レッドブルの誕生
ある日、マテシッツはタイにあるTC製薬社に出張した。ユニリーバのフランチャイズパートナーであるこの企業は、歯磨き粉だけでなく滋養強壮作用を持つドリンク剤も製造していた。リポビタンDと同様の成分を含み、主にトラック運転手や稲作農家に人気を博していた。クラティンデーンという名のドリンクで、タイ語で「赤い雄牛」を意味している。このエナジードリンクに惚れ込んだマテシッツは、交渉の末、アジア以外の地域においてクラティンデーンを販売するライセンスを獲得した。そして、商品の名を英語に翻訳して、レッドブル・トレーディング社を設立した。
設立当初、マテシッツは収入が全くなかったにもかかわらず、かなりの出費を強いられた。その額35万ユーロ。まず、オリジナルドリンクの味をヨーロッパ人の好みに合わせて変える必要があった。何度も実験を繰り返し、炭酸を添加することになった。同時に、マテシッツは市場参入を成功させるためのマーケティング構想を立てさせた。
当時、ヨーロッパ諸国の法律にはエナジードリンクなどというカテゴリーが存在しなかったため、新しい嗜好品の販売許可をヨーロッパ中で獲得する必要があった。ドイツでは承認審査が終わりそうにないため、オーストリアで最初に販売されることになった。当初は期待していたほど売れなかったが、ミックスドリンクの材料として適しているという評判が広がり、ディスコクラブの経営者やバーテンダーがレッドブルを好むようになった。
市場を創造する
マテシッツは最初から、レッドブルを価格の高いハイエンド製品と位置付けていた。そのためには、宣伝も最高の仕上がりでなければならない。レッドブルは、市場すら存在しない全く新しい商品でありながら、非常識なほどに販売価格が高いことを運命付けられていたのである。従って、需要を喚起することが何より必要だった。
そこでマテシッツは、大学時代の同級生ヨハネス・カストナーに声をかけた。カストナーは、レッドブルの急速な成功において中心的な役割を果たした。「レッドブル、翼を授ける」というキャッチコピー、そして斬新なコミック調のアニメを使ったCMを用いたキャンペーンを発案した。

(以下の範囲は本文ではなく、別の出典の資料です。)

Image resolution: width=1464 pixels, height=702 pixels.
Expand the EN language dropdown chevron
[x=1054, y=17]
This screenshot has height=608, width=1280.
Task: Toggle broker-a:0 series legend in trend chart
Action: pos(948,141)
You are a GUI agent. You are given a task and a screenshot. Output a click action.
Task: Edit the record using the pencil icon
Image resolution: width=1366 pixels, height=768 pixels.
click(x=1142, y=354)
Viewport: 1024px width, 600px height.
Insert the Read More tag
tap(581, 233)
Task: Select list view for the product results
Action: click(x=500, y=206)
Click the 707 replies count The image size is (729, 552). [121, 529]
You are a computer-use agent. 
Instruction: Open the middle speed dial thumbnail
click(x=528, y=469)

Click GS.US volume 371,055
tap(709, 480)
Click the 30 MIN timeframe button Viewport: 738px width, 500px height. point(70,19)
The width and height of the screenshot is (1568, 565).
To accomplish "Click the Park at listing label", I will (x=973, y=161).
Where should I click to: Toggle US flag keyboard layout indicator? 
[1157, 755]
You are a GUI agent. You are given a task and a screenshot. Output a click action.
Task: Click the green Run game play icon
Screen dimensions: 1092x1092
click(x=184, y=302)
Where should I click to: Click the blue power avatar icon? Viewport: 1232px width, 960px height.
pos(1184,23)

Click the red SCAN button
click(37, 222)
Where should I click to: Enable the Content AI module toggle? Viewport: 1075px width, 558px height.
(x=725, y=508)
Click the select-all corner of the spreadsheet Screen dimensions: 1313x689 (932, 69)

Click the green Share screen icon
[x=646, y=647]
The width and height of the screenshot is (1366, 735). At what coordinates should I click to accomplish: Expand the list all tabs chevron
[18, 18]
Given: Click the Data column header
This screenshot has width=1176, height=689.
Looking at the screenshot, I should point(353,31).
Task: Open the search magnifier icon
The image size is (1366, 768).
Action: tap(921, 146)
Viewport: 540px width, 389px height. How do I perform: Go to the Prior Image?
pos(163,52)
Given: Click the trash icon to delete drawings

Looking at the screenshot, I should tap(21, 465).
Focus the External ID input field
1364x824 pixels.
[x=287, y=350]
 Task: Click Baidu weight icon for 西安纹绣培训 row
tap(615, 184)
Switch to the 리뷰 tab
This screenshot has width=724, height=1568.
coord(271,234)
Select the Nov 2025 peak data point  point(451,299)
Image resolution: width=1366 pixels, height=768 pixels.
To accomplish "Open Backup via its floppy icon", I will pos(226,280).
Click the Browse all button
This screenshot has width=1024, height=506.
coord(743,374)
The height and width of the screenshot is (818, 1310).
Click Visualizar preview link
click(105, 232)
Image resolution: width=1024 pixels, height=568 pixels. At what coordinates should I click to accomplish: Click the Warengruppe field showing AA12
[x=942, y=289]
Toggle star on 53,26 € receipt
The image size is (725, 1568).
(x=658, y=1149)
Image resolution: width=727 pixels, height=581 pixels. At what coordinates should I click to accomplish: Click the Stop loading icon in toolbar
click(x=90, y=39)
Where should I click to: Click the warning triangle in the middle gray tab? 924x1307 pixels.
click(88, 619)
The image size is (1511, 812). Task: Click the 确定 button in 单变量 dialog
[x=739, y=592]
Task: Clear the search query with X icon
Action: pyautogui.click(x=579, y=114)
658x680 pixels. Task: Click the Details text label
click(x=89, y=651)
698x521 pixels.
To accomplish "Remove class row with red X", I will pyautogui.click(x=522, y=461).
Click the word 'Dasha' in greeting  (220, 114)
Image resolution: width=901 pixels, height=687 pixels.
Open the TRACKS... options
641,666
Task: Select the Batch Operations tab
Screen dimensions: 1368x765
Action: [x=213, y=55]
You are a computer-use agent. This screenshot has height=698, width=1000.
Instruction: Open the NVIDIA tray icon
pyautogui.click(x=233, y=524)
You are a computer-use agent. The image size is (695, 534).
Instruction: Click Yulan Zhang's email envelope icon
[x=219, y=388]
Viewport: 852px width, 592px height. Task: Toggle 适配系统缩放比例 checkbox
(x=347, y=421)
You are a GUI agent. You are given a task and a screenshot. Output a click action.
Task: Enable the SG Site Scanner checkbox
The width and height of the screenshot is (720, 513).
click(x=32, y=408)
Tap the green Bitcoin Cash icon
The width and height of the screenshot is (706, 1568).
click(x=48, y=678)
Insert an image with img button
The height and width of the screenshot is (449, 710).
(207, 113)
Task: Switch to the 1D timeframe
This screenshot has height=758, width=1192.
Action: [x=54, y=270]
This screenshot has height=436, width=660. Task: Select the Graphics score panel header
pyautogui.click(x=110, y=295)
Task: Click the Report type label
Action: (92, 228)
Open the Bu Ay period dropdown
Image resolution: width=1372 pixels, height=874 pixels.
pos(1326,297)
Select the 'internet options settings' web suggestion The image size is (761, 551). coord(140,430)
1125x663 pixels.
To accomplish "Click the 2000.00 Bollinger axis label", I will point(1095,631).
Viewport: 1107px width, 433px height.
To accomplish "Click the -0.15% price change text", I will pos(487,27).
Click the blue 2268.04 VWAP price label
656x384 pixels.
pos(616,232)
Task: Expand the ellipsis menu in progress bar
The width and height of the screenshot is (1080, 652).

レッドブルにとっては、その良し悪しに関係なく、イメージが何より重要である。ドイツへの非合法な輸入により、「禁止されているもの」という新たな魅力が加わり、その人気ぶりに拍車がかかった。さらに、このドリンクには雄牛の睾丸や精液のエキスが含まれているといった噂も広まり、需要は伸びる一方だった。これらの奇抜な噂に対して、レッドブル社はなんの対策も取らなかった。「ブランド商品にとって最も危険なのは関心をもたれないことだ」とマテシッツは答えている。2012年、レッドブルは165カ国で52億本販売された。